Aim of the task: Nothing but the lines from the one containing "Click the red Молдова сейчас channel avatar" to the end of the records below should be output, each exactly as written.

[Saved data entries]
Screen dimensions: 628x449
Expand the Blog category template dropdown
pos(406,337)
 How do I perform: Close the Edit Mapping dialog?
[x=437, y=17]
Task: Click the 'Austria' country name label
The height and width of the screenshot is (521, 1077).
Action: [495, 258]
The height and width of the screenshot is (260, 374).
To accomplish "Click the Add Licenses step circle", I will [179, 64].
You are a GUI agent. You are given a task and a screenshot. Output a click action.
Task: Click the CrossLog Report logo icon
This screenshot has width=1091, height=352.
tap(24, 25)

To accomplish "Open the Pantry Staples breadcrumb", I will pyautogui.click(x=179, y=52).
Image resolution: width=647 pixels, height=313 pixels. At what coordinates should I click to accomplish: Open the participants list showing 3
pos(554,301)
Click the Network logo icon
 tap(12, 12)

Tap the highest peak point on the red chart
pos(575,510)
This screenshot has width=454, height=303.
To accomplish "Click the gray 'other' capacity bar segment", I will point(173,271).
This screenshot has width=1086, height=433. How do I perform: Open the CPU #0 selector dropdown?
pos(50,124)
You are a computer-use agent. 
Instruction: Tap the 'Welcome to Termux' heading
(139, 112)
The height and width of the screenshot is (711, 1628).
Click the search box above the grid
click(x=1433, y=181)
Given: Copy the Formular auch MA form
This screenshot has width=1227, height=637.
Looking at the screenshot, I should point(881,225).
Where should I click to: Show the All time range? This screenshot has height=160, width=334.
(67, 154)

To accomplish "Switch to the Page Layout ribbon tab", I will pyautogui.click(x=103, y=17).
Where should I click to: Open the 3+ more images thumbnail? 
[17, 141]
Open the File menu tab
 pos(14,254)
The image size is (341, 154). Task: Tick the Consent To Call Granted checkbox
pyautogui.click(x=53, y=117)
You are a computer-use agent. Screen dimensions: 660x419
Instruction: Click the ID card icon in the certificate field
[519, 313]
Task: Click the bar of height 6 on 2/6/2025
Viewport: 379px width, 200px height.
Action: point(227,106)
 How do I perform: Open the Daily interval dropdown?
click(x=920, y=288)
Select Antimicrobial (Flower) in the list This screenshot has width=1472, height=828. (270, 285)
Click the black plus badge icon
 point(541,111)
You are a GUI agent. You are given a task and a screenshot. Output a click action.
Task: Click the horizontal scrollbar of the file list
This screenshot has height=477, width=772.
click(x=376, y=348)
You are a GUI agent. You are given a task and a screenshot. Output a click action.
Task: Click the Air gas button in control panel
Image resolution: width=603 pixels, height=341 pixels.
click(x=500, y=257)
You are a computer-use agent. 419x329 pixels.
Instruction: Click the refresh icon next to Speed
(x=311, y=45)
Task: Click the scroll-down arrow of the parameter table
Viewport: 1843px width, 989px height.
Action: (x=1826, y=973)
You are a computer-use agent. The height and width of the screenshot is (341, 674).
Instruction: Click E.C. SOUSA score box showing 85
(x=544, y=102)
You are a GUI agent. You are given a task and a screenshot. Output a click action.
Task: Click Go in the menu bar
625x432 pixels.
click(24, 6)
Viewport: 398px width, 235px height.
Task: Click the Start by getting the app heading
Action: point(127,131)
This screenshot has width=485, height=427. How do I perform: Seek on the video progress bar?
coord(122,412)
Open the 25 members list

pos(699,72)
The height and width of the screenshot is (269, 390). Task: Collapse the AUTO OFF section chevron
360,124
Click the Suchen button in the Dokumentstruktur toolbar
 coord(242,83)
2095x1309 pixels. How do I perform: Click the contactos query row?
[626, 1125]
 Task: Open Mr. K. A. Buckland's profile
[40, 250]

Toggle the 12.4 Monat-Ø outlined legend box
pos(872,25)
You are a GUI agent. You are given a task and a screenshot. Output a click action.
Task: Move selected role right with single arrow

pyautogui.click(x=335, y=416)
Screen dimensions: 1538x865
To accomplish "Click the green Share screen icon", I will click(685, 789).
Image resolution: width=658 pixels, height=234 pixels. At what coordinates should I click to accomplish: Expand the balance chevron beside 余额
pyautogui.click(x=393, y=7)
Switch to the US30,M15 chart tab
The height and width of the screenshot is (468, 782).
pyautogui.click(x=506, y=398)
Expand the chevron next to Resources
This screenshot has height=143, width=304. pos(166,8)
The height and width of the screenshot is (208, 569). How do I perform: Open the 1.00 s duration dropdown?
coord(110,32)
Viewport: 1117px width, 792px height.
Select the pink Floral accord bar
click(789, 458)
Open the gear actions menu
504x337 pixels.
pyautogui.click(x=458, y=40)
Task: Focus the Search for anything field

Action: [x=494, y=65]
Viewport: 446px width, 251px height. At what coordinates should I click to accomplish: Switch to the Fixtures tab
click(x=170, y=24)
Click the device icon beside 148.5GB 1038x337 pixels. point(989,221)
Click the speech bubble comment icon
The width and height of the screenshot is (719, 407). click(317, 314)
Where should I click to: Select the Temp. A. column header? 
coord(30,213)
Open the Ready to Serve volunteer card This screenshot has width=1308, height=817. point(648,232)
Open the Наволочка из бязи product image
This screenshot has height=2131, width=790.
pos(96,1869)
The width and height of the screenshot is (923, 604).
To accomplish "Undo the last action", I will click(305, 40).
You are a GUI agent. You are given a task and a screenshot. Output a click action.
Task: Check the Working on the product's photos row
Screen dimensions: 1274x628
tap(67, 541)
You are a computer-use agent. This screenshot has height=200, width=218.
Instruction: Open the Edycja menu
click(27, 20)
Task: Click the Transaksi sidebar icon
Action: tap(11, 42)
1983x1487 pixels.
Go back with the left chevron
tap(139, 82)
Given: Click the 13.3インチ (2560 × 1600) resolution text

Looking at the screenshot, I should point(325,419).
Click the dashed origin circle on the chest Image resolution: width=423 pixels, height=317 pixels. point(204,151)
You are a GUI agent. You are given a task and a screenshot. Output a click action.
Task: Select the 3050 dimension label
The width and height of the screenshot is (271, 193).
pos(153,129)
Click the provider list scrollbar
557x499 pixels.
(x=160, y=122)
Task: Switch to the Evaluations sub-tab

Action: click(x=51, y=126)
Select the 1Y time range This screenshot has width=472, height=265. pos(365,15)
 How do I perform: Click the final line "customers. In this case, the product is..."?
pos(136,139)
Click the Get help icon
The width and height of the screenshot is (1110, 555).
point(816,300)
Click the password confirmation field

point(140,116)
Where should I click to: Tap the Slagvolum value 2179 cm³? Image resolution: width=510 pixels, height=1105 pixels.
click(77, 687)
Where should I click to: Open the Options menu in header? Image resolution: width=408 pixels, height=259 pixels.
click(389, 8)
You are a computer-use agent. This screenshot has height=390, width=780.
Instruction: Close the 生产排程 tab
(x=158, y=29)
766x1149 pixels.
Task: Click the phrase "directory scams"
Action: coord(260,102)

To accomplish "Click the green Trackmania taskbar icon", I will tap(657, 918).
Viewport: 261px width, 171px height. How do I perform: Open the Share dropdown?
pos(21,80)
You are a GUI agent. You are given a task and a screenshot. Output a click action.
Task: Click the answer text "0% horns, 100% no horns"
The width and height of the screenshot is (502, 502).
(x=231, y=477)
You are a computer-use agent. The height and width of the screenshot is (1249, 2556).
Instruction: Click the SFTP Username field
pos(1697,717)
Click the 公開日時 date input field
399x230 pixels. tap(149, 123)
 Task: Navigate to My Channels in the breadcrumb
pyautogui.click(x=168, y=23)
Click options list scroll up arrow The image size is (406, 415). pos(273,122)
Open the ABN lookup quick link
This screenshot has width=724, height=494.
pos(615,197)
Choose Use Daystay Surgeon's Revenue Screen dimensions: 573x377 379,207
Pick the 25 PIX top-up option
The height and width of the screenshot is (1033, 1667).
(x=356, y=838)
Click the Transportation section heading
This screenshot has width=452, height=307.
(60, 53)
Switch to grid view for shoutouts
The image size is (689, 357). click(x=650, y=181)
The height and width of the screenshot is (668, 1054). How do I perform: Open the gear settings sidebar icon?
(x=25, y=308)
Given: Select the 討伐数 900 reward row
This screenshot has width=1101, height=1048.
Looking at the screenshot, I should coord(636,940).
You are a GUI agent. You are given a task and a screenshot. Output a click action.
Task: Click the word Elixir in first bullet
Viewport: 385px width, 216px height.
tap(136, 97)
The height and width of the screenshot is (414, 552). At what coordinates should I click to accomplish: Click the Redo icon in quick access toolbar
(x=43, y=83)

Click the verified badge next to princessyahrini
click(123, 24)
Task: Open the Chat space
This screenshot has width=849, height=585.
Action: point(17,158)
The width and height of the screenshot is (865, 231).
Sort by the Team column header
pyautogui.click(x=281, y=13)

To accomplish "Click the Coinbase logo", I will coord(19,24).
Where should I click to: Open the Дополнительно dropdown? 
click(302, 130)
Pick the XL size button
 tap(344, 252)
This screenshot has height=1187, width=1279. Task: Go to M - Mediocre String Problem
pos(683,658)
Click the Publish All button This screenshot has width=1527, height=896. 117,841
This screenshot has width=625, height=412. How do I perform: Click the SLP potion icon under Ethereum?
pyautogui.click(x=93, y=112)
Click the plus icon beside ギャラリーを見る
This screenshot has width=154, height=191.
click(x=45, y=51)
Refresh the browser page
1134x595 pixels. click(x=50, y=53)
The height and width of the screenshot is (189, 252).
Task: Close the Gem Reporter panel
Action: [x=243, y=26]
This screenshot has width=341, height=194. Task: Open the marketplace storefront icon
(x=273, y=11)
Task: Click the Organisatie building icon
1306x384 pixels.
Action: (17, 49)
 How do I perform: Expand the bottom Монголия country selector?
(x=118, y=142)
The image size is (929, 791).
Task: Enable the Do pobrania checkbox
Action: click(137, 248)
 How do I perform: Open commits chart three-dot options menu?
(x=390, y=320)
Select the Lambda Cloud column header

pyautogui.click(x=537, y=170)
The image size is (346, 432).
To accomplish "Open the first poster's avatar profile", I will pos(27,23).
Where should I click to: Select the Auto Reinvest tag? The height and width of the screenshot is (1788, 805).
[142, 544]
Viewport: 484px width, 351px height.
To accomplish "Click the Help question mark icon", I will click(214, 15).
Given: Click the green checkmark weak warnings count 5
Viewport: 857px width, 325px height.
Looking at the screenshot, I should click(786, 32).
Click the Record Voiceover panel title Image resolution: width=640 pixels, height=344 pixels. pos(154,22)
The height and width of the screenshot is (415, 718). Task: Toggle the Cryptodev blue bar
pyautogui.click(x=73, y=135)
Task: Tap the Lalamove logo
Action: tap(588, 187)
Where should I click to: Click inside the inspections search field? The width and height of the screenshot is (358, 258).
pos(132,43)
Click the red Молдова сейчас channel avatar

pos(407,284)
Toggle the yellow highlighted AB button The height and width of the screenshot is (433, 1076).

Solution to the problem:
Click the red Молдова сейчас channel avatar

pos(407,284)
Toggle the yellow highlighted AB button The height and width of the screenshot is (433, 1076).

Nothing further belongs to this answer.